Manto (Hindi, 2018)
Man is full of contradictions. He has laid rules that he proclaims to be of the divine decree, but nobody follows. They say one thing and do something else, knowing very well that their action is directly antagonistic to what they preach. But rules are for others.
They say all men are equal, but everybody knows that that only applies to a select group of people with political domination. Others do not really matter. Every community has its codes of decency, social mores and laws to put things straight but vice and crimes never cease. We know what is right and what is not, but we still turn a blind eye to atrocities that happen under our very noses.
What is really the duty of writers? Do they have any responsibility at all? Are they there just to preach a utopia that we can all transcend to? Is their job to highlight things as they are on the ground to create a certain awareness to change the status quo? To get people out of their comfort zones or indeed to create a platform for victims to be heard, writers may have a unique role.
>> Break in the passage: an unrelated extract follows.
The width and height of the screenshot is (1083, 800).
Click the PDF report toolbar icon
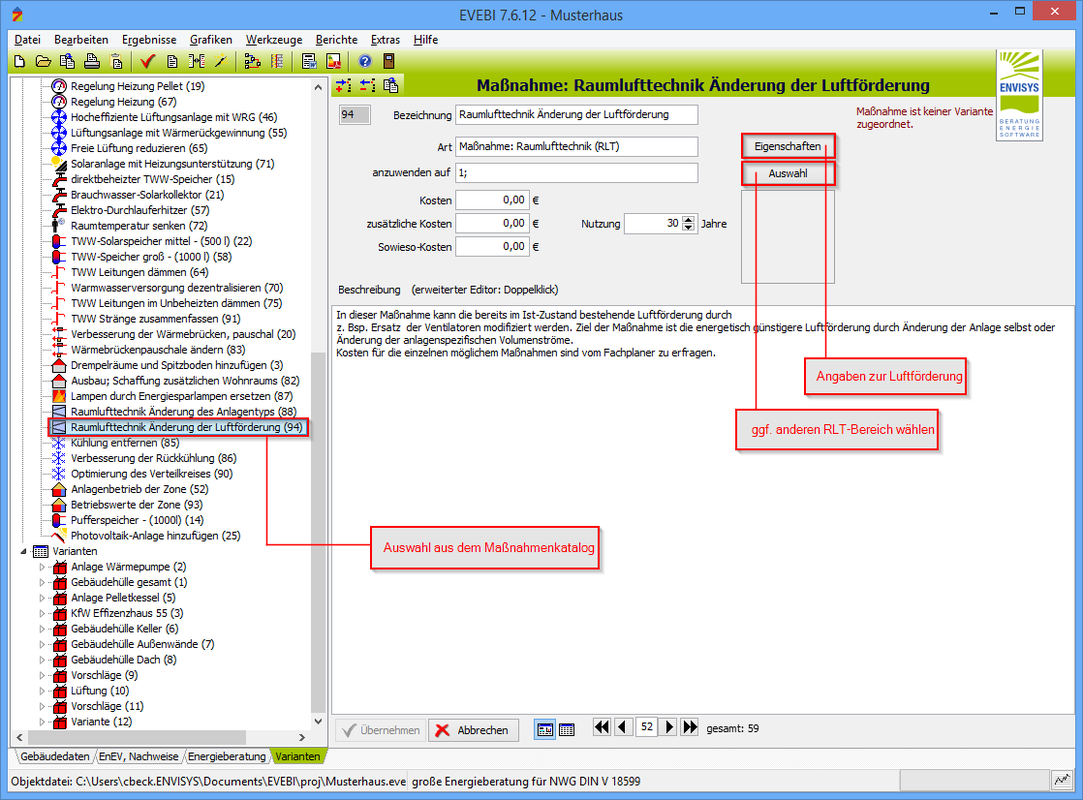333,62
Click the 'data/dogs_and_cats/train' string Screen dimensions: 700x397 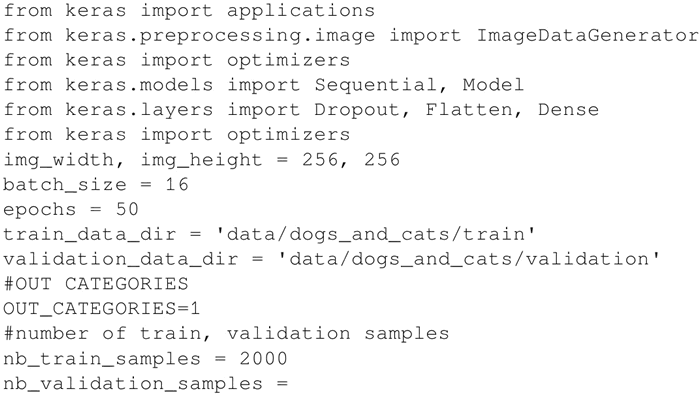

This biopic is the reply to Pakistan's 2015 multiple award-winning film of the same name. If the Pakistani version was longer and more in-depth, the Indian compensated through brilliant acting by the cast. It tells of the life and times of a Bombay author, Saadat Hassan Manto. A prolific writer before the Partition, he, due to the fear of religious double-crossing by his friends, he uprooted himself to Lahore. His intimate and graphic descriptions of true-to-life stories of the ordinary people, especially of women, did not go well with the conservative government of the day who considered his work as immoral. He spent most his short life fighting for his survival in the courts and being slaved to the bottle. Understandably, this film is banned in Pakistan. It portrays the Pakistani courts as a sham and the guardians of the legal profession as paternalistic dancing to the tune of the leaders. A good movie.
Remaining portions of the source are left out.